Page excerpt ::
=== Section Start ===
Add NATS proposal.

This commit is contained in:
Colin Sullivan 2018-01-18 12:35:19 -07:00 committed by Waldemar Quevedo
parent ed8e73ba0c
commit dbccc77c41
1 changed files with 405 additions and 0 deletions

405
proposals/nats.adoc Normal file
View File

@ -0,0 +1,405 @@
== NATS Proposal
*Name of project:* NATS
*Description:* As developers and operators of modern cloud native
infrastructure have come to realize, there are limitations to using
traditional forms of systems communications (eg. REST, legacy
messaging, or traditional enterprise messaging) and applying these to
a cloud native environment.
=== Why does CNCF need messaging?
Software has matured from large monolith applications to event driven
distributed applications and microservices comprised of many
components that need to communicate. Messaging
(https://en.wikipedia.org/wiki/Message-oriented_middleware[message oriented middleware])
has evolved to meet these communication needs, and NATS was created
specifically for next generation cloud native applications.
=== NATS Overview
NATS is a mature, seven year old messaging technology, built from the
ground up to be cloud native, implementing the publish/subscribe,
request/reply and distributed queue patterns to help create a
performant and secure method of InterProcess Communication (IPC).
Simplicity, performance, scalability, and security constitute the core
tenets of NATS. For more detail of how these values inform the design
of NATS, including features that are intentionally absent, refer to
https://github.com/nats-io/roadmap/blob/master/architecture/DESIGN.md[“NATS Design Considerations”].
NATS is based on a client-server architecture with servers that can be
clustered to operate as a single entity. Clients connect to these
clusters to exchange data encapsulated in messages. An overview of
the NATS architecture can be found in
https://github.com/nats-io/roadmap/blob/master/architecture/ARCHITECTURE.md[“Understanding NATS Architecture”].
Core NATS was designed around fire and forget, or *at-most-once*
semantics, similar to how neurons fire in the brain. However, some
use cases may require a guarantee of delivery, and *at-least-once*
pattern utilizing storage and replay of data. In this case the
optional streaming component of NATS can be deployed and utilized.
Most messaging systems do provide a mechanism to persist messages and
ensure message delivery. NATS does this through log based streaming;
a way to store and replay messages. Streaming subscribers can retrieve
messages published when they were offline, or replay a series of
messages. Streaming inherently provides a buffer in the distributed
application ecosystem, increasing stability and matching consumer
ability to receive messages. This allows applications to offload
local message caching and buffering logic into NATS Streaming, and
ensures a message will be delivered.
NATS supports both of these modes of delivery, *at-most-once*, and
*at-least-once*. At-most-once means that a message will be sent to a
subscriber only one time, and can be lost in flight. It is up to the
application, or the system, to ensure data has been delivered,
resending messages as necessary. This is sufficient for most modern
cloud native applications since for example NATS based Request/Response
can be used to ensure that a message has been delivered and processed,
thus providing an end-to-end delivery guarantee. At-least-once
delivery, provided through NATS Streaming, means a message will always
be delivered, but may be delivered more than once. It is worth noting
that there is another delivery mode, *exactly-once*, which guarantees
a message will always be delivered once and only once. This mode is
not supported by NATS.
=== Section End ===
Requirement :: Output, word for word, the passage of the NATS proposal above from "Software has matured" to "cloud native applications.".

(Stored records)
=== Section Start ===
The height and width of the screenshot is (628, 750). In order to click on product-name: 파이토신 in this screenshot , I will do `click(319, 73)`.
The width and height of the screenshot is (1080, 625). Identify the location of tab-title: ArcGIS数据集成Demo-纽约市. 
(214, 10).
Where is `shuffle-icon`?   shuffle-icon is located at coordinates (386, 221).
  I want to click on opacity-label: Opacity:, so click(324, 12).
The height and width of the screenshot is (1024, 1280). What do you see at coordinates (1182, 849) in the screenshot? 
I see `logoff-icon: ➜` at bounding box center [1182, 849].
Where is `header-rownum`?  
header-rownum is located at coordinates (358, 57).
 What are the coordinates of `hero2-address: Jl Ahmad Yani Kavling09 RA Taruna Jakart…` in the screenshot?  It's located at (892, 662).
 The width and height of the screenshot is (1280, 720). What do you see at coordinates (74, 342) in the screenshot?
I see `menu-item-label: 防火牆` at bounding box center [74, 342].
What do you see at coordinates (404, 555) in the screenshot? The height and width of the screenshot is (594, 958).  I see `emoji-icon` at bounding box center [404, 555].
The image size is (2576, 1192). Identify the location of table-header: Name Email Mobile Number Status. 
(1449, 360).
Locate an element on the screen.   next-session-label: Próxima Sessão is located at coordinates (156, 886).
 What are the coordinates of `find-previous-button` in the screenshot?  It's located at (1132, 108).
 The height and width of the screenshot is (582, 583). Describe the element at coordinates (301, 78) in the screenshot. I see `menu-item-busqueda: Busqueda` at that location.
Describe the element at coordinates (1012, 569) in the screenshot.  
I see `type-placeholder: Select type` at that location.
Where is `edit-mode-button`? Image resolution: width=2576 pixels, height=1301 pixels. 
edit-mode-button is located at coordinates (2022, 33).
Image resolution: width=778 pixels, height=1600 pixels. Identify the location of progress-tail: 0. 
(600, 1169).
=== Section End ===
Result below ::
Software has matured from large monolith applications to event driven
distributed applications and microservices comprised of many
components that need to communicate. Messaging
(https://en.wikipedia.org/wiki/Message-oriented_middleware[message oriented middleware])
has evolved to meet these communication needs, and NATS was created
specifically for next generation cloud native applications.